As part of my “work” on standardization of C # 5 in the
ECMA-334 TC49-TG2 technical group, I was lucky to see several interesting ways that
Vladimir Reshetnikov tested C # for strength. This article describes one of the problems that he raised. Of course, it most likely will not affect 99.999% C # developers in any way ... but it's still interesting to understand.
Specifications used in the article:
What is a string?
How would you declare the type
string
(or
System.String
)? I can suggest several answers to this question, from vague to fairly specific:
')
- "Any text in quotes"
- Character string
- Unicode character sequence
- 16-bit sequence
- UTF-16 word sequence
Only the last statement is completely true. The C # 5 specification (Section 1.3) reads:
Handling strings and characters in C # uses UTF-16. The type char
represents the word UTF-16, and the type string represents the sequence of words UTF-16.

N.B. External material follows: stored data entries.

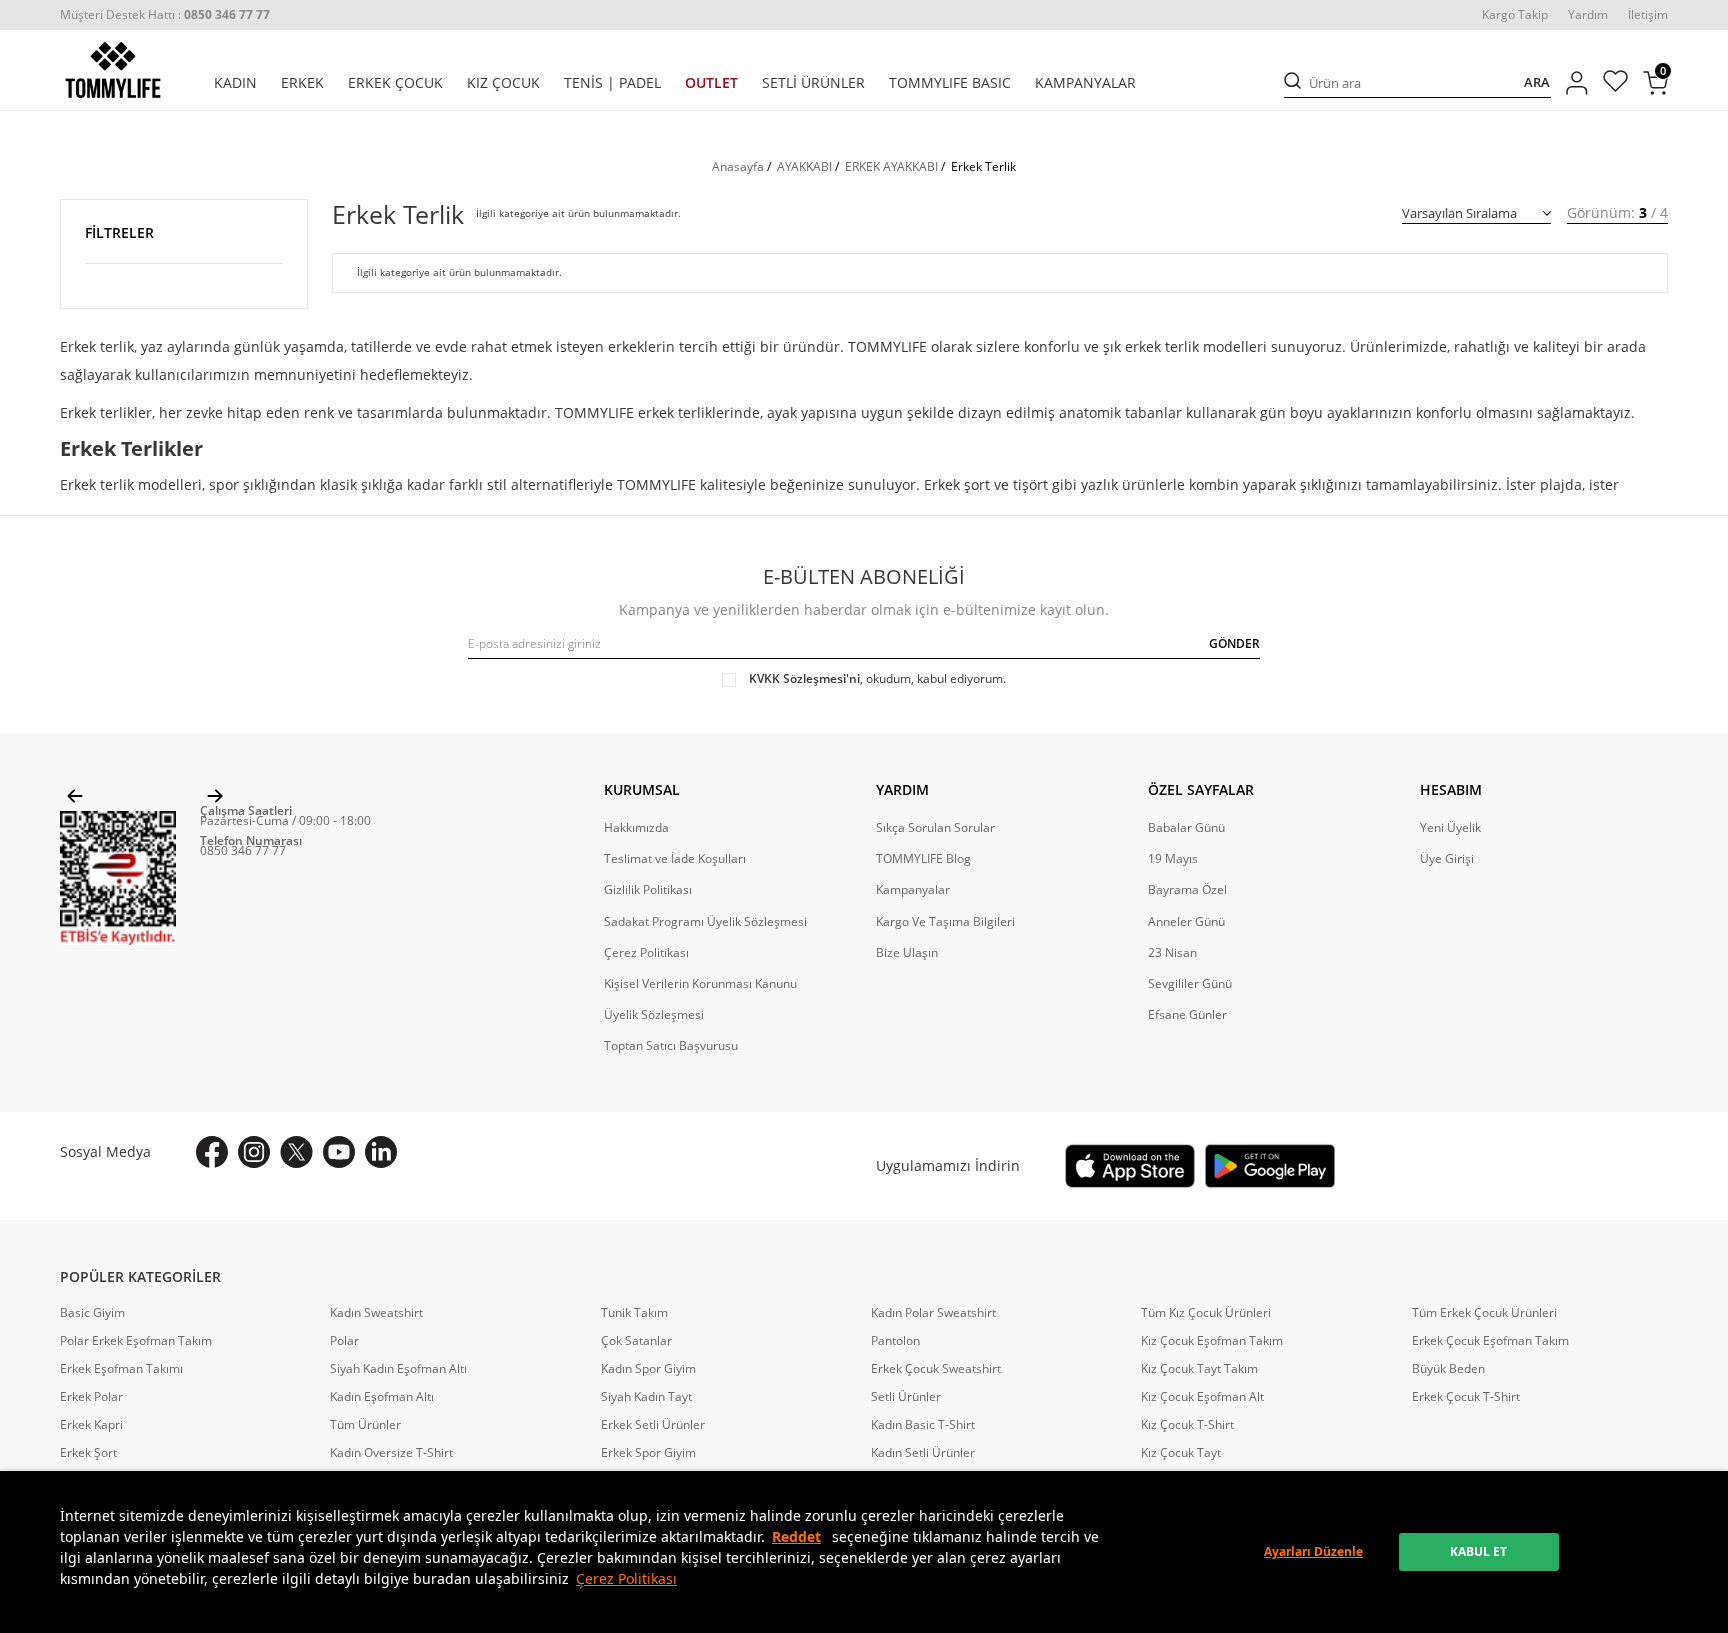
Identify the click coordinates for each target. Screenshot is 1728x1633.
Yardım (1588, 15)
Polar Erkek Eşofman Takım (136, 1341)
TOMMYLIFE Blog (923, 859)
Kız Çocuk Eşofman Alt (1202, 1397)
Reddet (796, 1536)
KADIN (235, 83)
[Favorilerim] (1615, 83)
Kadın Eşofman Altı (382, 1397)
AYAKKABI (804, 166)
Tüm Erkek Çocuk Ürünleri (1484, 1313)
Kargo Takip (1515, 15)
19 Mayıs (1173, 859)
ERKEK (302, 83)
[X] (296, 1152)
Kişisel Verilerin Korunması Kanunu (700, 984)
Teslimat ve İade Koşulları (675, 859)
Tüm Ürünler (365, 1425)
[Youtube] (339, 1152)
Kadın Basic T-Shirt (923, 1425)
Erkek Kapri (91, 1425)
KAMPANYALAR (1085, 83)
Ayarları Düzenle (1313, 1551)
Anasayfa (738, 166)
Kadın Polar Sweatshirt (933, 1313)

So far, so good. But this is C #. What about IL? What is used there and does it matter? It turns out that it has ... Strings should be declared in IL as constants, and the nature of this presentation method is important - not only the encoding, but also the interpretation of this encoded data. In particular, a sequence of UTF-16 words may not always be represented as a sequence of UTF-8 words.
Everything is very bad (formed)
For example, take the string literal
“X\uD800Y”
. This is a string representation of the following UTF-16 words:
0x0058
- 'X'0xD800
- the first part of the surrogate pair0x0059
- 'Y'
This is a completely normal string — it is even a Unicode string according to the specification (section D80). But it is poorly formed (section D84). This is because the word UTF-16
0xD800
does not correspond to any scalar Unicode value (section D76) - the surrogate pairs are explicitly excluded from the list of scalar values.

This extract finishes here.